-- START OF Page excerpt --
# Warriors starters and roster



## MavericksFan (Jul 20, 2003)

Who look to be the starters in GS this year? Will Robinson, Dunleavy or Murphy be the starters? I can't imagine Murphy being sent to the bench after last year. Do the starters figure to be Van Exel/Richardson/Robinson/Murphy/Dampier? Or does Dunleavy get a spot? Either way, that looks to be a pretty solid line-up. Alot of how the Warriors do this year, in my opinion, depends on how much Dunleavy Jr. grows up and whether Richardson actually develops into what they hoped when they drafted him. 

Claxton has had a great preseason so far, so trading Van Exel wouldnt seem to be a bad idea if they got something good in return. They have some solid veterans on the bench in Popeye Jones, Calbert Chaney, Adonal Foyle, and Avery Johnson. I can't forsee Pietrus getting much time this year and hopefully they dont waste roster space on the likes of George McCloud. I'd also like to see Pepe Sanchez get a legit shot to play a little bit somewhere and showcase his skills as a pass first PG and see if he can succeed, though I can't see him making the team as a 4th PG unless his deal is guaruanteed this year, coming over from Detroit.

What do you Warriors faithfuls think about who will start, the Warriors chances this year, and who will end up making the roster?


----------



## MJG (Jun 29, 2003)
-- END OF Page excerpt --
-- START OF Supplied records --
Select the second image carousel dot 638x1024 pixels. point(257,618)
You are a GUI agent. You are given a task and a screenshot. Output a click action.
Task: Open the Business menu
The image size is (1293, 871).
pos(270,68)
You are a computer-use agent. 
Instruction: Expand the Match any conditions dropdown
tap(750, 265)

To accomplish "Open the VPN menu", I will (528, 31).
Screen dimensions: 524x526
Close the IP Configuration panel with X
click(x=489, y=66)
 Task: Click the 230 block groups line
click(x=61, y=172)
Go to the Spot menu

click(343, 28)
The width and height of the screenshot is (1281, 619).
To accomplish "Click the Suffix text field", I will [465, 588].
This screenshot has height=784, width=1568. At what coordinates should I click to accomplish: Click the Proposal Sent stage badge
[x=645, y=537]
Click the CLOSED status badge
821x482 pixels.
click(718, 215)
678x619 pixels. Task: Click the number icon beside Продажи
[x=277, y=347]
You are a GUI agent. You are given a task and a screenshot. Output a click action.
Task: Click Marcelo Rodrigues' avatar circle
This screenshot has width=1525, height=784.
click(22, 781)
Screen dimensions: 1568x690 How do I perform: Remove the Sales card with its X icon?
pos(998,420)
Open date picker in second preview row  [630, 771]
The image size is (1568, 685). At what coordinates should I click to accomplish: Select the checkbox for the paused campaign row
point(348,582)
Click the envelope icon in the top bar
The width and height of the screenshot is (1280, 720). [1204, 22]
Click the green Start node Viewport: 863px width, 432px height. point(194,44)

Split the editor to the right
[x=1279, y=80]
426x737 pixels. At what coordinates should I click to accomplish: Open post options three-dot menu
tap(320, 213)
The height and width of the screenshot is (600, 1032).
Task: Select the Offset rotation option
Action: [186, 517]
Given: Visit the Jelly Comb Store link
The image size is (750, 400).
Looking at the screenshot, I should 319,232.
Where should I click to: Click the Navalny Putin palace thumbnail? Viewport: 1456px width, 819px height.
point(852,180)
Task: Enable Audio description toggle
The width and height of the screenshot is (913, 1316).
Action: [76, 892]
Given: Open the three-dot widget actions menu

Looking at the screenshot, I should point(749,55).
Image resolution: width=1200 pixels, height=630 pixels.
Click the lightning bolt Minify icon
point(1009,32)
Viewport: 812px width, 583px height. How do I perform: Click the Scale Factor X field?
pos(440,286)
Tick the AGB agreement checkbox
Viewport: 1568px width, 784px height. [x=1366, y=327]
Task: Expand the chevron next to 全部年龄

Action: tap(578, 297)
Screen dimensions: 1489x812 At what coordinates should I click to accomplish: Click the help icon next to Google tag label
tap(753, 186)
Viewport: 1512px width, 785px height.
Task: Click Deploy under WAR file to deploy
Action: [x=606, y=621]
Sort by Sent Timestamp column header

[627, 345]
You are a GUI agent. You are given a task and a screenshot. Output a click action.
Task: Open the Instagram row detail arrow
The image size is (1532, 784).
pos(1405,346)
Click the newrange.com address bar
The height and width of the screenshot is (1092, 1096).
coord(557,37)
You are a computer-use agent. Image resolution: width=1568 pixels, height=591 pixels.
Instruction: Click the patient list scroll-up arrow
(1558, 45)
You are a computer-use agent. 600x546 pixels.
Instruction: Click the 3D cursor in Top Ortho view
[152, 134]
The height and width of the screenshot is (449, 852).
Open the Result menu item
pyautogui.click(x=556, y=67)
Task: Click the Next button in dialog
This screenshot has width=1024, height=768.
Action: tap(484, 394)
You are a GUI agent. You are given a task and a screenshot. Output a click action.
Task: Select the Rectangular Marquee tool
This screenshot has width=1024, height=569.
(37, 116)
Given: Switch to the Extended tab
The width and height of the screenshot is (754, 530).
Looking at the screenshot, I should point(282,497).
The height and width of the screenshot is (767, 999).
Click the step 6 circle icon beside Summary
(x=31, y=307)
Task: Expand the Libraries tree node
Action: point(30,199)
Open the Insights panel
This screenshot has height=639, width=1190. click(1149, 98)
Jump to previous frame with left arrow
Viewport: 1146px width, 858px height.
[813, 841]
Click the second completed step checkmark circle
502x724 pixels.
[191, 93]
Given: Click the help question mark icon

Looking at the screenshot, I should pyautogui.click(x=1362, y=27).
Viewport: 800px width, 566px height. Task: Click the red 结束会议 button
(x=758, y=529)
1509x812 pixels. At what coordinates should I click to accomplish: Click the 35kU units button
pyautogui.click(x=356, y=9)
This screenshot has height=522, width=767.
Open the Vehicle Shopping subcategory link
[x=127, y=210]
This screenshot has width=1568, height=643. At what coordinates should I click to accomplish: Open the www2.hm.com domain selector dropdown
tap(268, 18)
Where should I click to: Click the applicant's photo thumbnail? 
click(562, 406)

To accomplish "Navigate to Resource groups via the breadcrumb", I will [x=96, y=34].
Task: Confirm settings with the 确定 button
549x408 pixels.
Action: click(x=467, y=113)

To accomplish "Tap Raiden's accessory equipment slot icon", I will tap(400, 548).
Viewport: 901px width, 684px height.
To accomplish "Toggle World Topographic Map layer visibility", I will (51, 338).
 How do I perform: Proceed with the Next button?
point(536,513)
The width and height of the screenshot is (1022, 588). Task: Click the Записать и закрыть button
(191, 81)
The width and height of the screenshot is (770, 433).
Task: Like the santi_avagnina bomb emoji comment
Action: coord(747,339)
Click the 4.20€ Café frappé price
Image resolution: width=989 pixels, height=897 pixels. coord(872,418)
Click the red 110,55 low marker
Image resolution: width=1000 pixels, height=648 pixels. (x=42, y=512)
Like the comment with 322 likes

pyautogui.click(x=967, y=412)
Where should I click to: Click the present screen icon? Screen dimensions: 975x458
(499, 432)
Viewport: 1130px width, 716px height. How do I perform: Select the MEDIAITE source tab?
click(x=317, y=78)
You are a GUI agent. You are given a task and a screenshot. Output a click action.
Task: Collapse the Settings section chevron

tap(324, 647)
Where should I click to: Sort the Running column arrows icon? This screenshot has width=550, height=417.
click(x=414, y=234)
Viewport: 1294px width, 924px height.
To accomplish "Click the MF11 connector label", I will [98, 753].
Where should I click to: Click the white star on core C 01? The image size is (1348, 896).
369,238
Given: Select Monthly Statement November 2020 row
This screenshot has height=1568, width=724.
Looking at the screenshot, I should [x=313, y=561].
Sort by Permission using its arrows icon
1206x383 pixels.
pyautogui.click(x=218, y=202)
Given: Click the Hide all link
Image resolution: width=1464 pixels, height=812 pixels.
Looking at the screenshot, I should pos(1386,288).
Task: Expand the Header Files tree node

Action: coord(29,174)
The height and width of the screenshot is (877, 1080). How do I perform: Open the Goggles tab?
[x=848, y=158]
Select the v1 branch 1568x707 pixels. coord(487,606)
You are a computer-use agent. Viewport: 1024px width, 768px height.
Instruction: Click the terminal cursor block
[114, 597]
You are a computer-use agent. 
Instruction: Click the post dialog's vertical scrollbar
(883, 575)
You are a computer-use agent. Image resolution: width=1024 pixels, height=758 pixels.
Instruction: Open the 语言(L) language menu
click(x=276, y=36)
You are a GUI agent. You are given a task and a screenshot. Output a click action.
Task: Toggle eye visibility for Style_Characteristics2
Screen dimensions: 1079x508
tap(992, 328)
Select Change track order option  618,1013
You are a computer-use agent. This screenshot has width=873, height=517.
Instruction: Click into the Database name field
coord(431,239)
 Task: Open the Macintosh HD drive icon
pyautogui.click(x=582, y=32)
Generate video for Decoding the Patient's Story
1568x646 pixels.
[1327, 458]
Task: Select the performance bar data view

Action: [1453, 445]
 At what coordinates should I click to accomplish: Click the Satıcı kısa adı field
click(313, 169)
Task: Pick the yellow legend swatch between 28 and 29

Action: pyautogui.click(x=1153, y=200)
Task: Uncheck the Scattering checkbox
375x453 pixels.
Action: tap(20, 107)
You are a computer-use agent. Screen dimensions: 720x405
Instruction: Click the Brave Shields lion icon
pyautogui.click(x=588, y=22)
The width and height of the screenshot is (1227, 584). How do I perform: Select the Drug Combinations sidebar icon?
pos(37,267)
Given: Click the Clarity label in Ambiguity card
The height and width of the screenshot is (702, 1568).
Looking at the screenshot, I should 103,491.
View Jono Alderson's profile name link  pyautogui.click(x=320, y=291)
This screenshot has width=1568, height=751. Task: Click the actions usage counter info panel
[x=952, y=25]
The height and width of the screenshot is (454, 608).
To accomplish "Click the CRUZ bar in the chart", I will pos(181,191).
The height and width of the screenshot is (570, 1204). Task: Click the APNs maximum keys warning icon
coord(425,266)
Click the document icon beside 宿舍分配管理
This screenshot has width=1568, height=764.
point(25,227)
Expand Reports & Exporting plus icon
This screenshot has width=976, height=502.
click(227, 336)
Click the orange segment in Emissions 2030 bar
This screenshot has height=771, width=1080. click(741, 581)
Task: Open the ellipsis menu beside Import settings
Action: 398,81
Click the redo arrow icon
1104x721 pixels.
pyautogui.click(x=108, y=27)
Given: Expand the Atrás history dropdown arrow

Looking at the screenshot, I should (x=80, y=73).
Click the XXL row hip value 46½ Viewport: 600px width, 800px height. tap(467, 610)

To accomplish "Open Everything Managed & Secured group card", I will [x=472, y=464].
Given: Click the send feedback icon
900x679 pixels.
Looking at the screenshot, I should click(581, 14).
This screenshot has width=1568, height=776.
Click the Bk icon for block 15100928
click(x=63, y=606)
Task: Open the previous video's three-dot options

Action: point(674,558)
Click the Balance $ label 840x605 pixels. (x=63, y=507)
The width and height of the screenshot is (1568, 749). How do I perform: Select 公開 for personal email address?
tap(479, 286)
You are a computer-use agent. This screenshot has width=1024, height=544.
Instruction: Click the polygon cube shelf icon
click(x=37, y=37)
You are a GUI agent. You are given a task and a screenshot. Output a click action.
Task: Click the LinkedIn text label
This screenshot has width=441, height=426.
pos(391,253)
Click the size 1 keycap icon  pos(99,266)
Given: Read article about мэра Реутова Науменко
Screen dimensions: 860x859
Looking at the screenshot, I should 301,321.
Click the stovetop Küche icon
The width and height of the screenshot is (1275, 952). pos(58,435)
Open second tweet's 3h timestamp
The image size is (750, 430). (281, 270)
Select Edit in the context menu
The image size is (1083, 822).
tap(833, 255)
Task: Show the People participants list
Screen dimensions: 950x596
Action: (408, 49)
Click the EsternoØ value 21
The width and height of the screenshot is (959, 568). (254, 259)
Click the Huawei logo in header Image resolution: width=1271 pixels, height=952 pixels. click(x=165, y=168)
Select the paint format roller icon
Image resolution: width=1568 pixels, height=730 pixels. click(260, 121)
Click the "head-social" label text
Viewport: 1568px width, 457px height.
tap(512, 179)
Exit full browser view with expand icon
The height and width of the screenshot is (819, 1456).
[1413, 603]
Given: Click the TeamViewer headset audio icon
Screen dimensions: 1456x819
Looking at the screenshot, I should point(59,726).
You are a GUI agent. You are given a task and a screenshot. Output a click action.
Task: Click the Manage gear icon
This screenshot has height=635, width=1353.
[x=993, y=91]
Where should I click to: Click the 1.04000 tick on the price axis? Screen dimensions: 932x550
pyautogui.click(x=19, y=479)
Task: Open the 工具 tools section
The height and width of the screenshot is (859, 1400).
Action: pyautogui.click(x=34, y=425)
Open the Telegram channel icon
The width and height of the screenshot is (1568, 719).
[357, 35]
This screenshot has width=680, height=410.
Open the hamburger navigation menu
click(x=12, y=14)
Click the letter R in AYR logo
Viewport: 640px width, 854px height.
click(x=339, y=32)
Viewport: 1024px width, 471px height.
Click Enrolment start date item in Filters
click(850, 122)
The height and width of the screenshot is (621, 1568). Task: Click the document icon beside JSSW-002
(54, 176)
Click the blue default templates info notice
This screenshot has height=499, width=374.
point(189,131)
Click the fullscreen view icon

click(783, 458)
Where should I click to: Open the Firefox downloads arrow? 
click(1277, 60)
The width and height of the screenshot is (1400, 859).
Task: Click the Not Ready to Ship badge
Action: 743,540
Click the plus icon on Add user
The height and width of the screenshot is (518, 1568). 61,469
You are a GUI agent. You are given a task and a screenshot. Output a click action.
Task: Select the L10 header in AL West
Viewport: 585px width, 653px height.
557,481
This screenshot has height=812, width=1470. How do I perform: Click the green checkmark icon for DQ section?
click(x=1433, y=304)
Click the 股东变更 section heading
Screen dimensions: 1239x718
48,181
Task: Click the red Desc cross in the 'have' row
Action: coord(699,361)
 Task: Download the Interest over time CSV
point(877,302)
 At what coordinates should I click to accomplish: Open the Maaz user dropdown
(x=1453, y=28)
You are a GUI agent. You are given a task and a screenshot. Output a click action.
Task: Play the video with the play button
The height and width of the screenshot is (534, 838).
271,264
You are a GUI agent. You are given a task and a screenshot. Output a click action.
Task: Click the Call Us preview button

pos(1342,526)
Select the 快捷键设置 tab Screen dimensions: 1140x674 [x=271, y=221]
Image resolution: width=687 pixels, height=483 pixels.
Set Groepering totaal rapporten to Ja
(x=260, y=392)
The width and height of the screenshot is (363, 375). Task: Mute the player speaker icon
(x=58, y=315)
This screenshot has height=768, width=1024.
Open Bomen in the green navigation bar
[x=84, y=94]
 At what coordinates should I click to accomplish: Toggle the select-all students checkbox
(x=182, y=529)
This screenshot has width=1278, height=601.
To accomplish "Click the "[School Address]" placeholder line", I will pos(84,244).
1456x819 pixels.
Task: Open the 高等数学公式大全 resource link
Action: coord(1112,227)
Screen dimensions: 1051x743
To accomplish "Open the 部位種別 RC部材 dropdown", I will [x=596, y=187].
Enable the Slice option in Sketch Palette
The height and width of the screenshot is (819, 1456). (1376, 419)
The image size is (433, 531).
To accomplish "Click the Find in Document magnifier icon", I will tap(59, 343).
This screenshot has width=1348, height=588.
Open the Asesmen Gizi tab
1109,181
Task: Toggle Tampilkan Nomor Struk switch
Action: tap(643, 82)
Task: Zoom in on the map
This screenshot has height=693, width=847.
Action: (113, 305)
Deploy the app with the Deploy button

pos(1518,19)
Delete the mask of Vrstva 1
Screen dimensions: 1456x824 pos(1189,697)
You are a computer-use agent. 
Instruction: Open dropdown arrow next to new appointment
-- END OF Supplied records --
▸ **Task to carry out**: For the Warriors roster thread, mark each statement yes or no and quote the words of the thread that decide it. 1. The poster expects Pietrus to get plenty of playing time this year. 2. The poster says Claxton has had a great preseason so far. 3. The poster names Avery Johnson as one of the veterans on the bench.

▸ **The response**:
1. No: "I can't forsee Pietrus getting much time this year"
2. Yes: "Claxton has had a great preseason so far"
3. Yes: "They have some solid veterans on the bench in Popeye Jones, Calbert Chaney, Adonal Foyle, and Avery Johnson."